Sedikit terengah dan berkeringat di pelipis dan ketiak, Poltak tiba di pintu depan gedung pastoran. Seorang frater sudah menunggu di situ.

“Horas, adik Poltak,” sapanya ramah.

Poltak terkejut.  Bagaimana bisa frater itu tahu namanya. Diamatinya wajah frater itu. Ah, dia ingat sekarang.

“Horas, Frater Ambrosius.” Poltak ingat, dia adalah Frater Ambroius, ketua dewan juri lomba menulis dan membaca puisi saat Perayaan Kemerdekaan pada tanggal 17 Agustus yang lalu.

“Poltak mau ikut ujian masuk seminari, kan?”

“Betul, Frater.”  Poltak menyalami frater itu.

“Mari, masuk, adik.”

Frater Ambrosius yang ramah itu mengantar Poltak ke ruang ujian. Di situ sudah hadir lima orang anak lain.  Mereka berasal dari stasi lain di wilayah Paroki Parapat.  Karena itu Poltak tak kenal seorangpun.

“Kita tunggu teman, empat orang lagi, ya.” Frater Ambroisus minta permakluman.

Ujian dimulai tepat pukul 10.00 WIB.  Saat semua peserta telah hadir, sepuluh orang.

Mata pelajaran yang diujikan hanya tiga. Bahasa Indonesia, Berhitung, dan Ilmu Pengetahuan Alam.

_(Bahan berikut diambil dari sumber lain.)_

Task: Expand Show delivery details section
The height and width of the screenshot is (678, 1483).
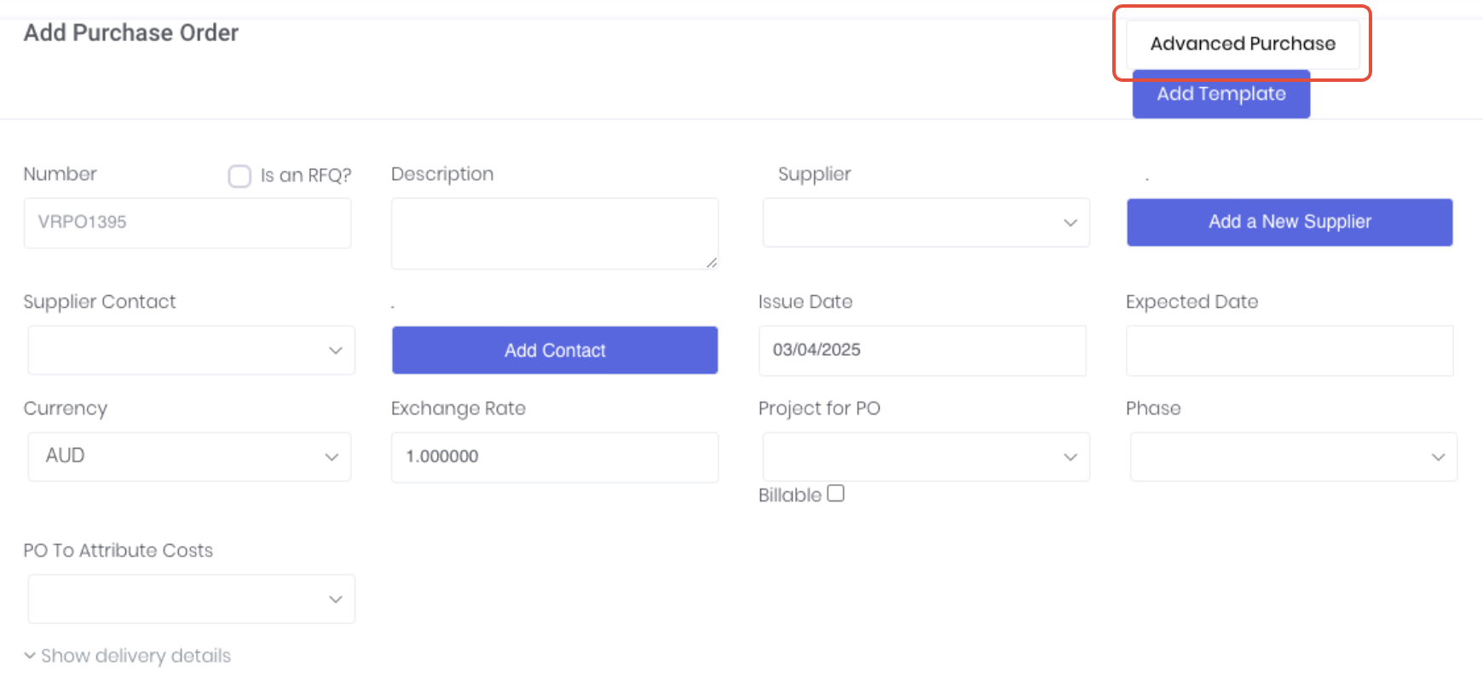Action: tap(136, 655)
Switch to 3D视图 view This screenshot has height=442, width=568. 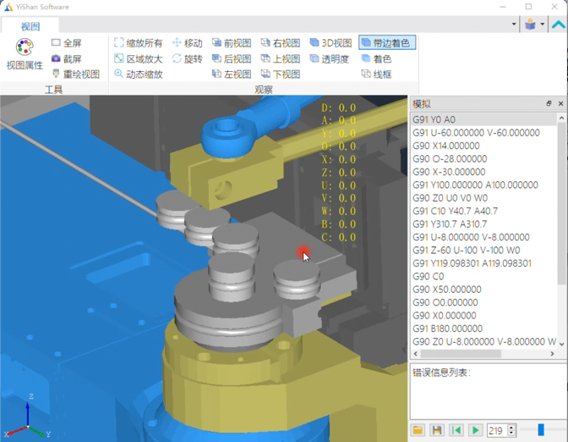pyautogui.click(x=314, y=43)
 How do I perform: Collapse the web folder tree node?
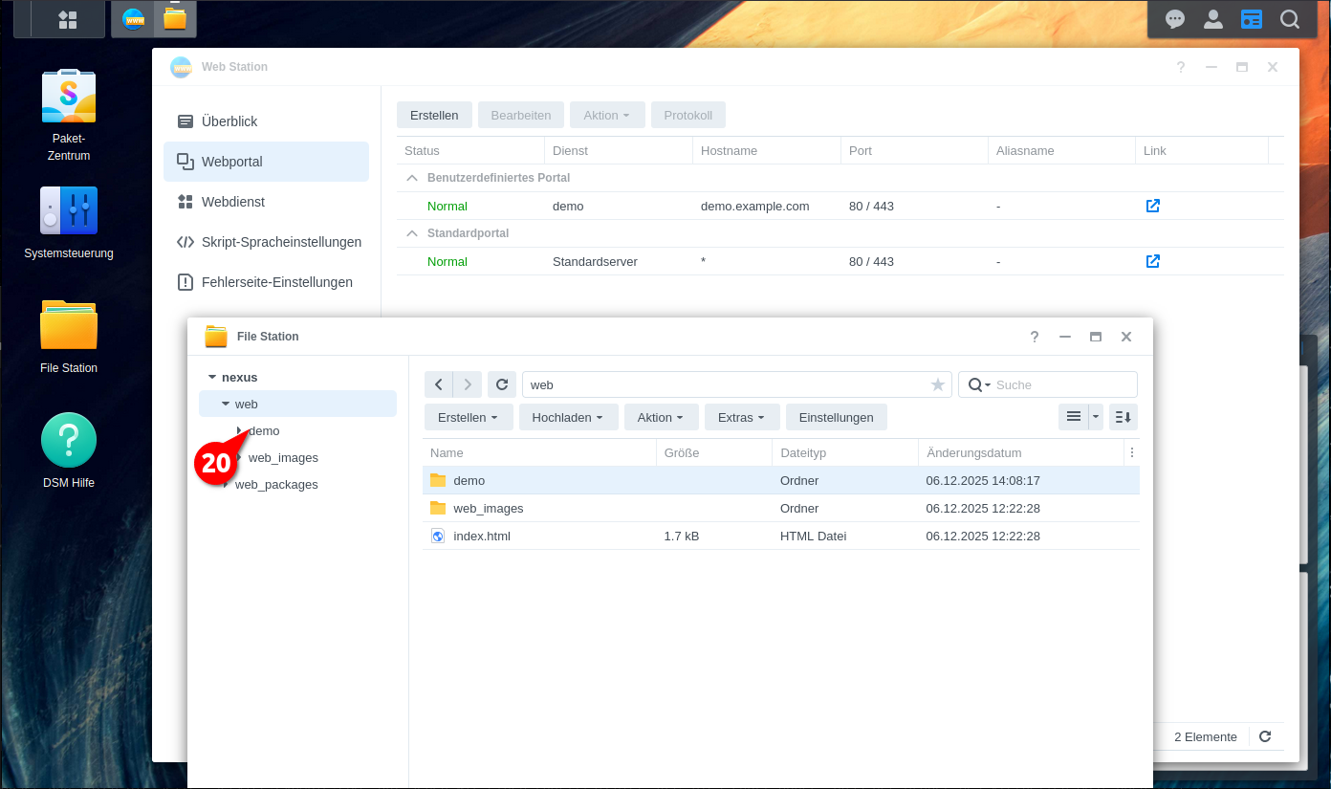pyautogui.click(x=226, y=405)
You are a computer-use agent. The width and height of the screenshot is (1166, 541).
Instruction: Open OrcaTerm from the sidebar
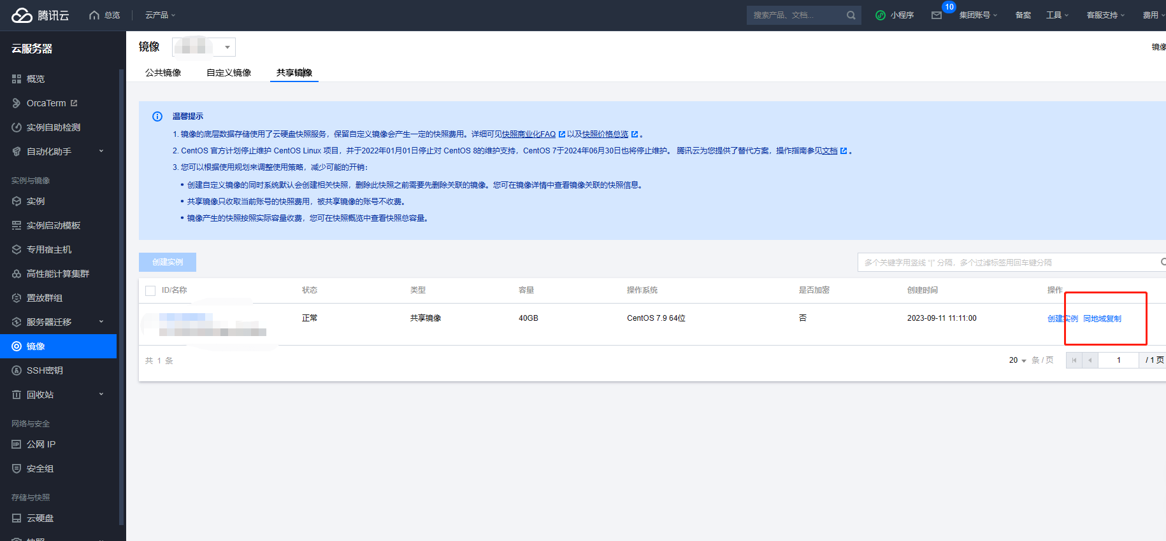click(46, 103)
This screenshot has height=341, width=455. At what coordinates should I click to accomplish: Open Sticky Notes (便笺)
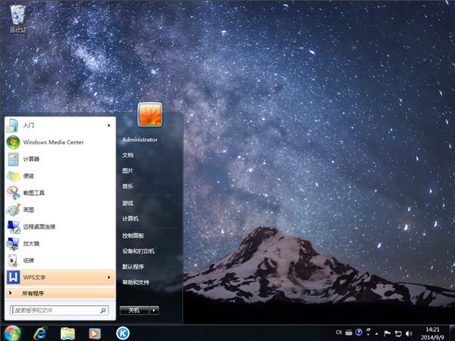(30, 175)
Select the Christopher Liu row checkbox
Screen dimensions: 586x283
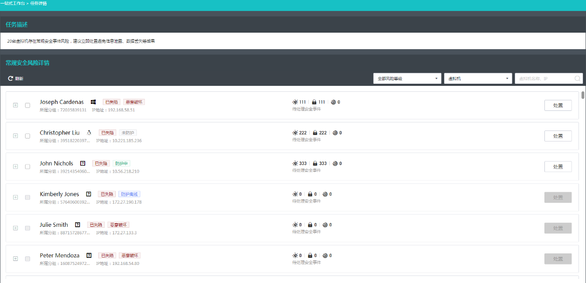28,136
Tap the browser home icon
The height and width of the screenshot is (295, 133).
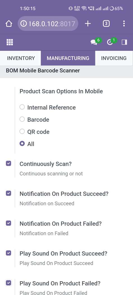click(9, 24)
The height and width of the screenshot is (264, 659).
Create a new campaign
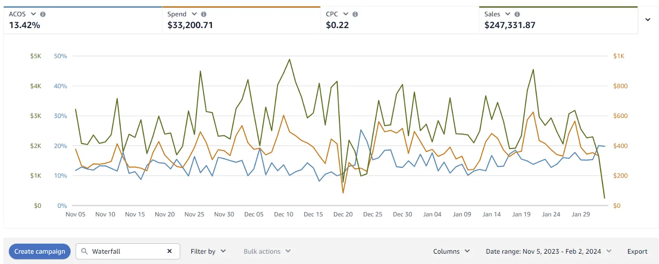(40, 251)
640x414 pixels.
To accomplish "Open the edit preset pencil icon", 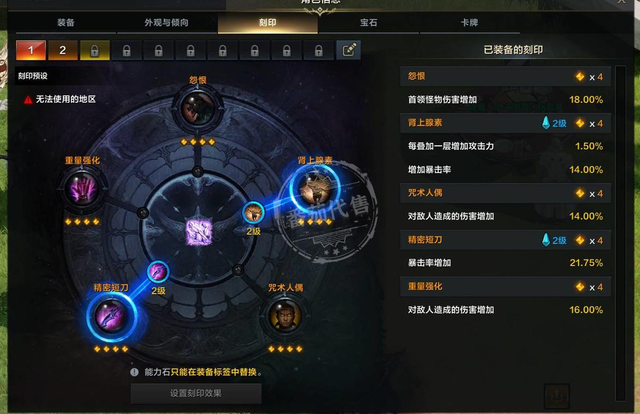I will click(x=349, y=51).

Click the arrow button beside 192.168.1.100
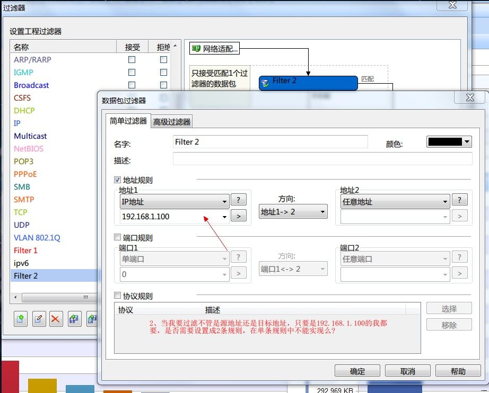pyautogui.click(x=239, y=216)
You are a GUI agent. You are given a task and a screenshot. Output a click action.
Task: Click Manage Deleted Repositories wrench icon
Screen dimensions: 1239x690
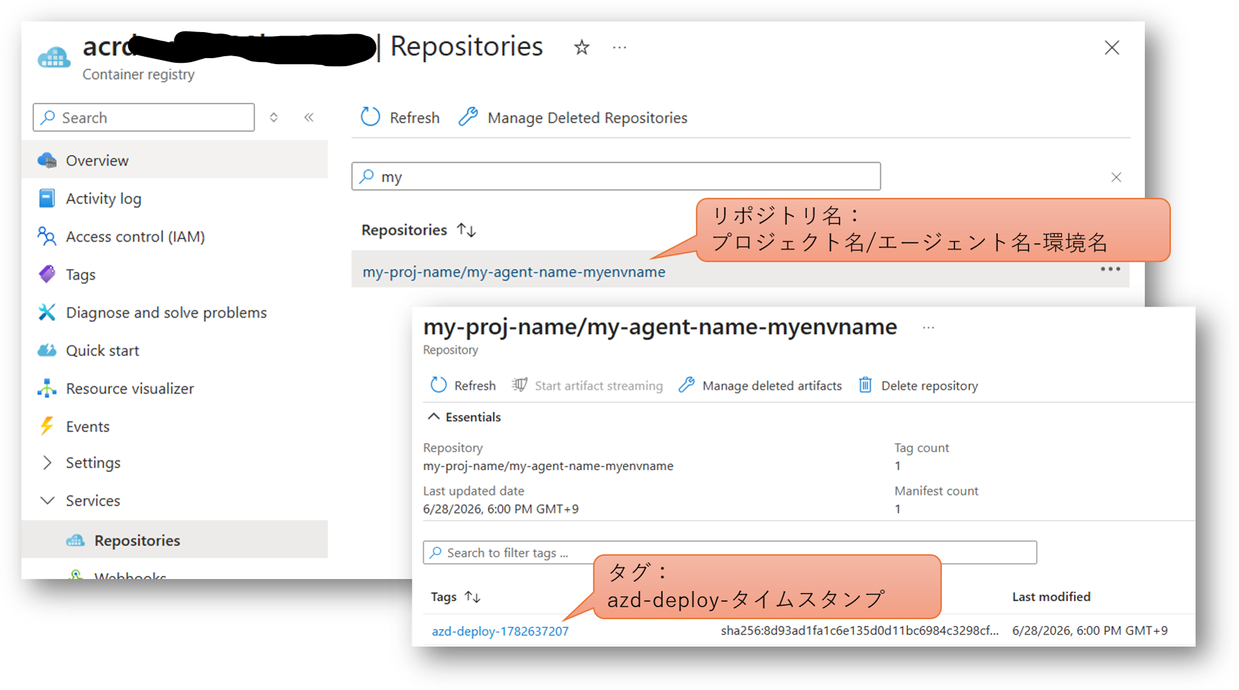click(x=468, y=117)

Bagi Poltak, soal-soal ujian masuk seminari itu kurang-lebih serupa dengan soal-soal ulangan akhir sekolah yang telah dilaluinya. Karena itu dia yakin bisa lulus masuk seminari, seperti dirinya juga bisa lulus dari Sekolah Dasar. Tapi nilainya mungkin tak sebagus hasil ujian akhir sekolah.  Sebab dia lupa minum limun tadi pagi.

Poltak menyelesaikan ujian tepat waktu. 

“Frater, apakah aku boleh langsung pulang?” tanya Poltak kepada Frater Ambrosius saat mengumpulkan berkas ujian.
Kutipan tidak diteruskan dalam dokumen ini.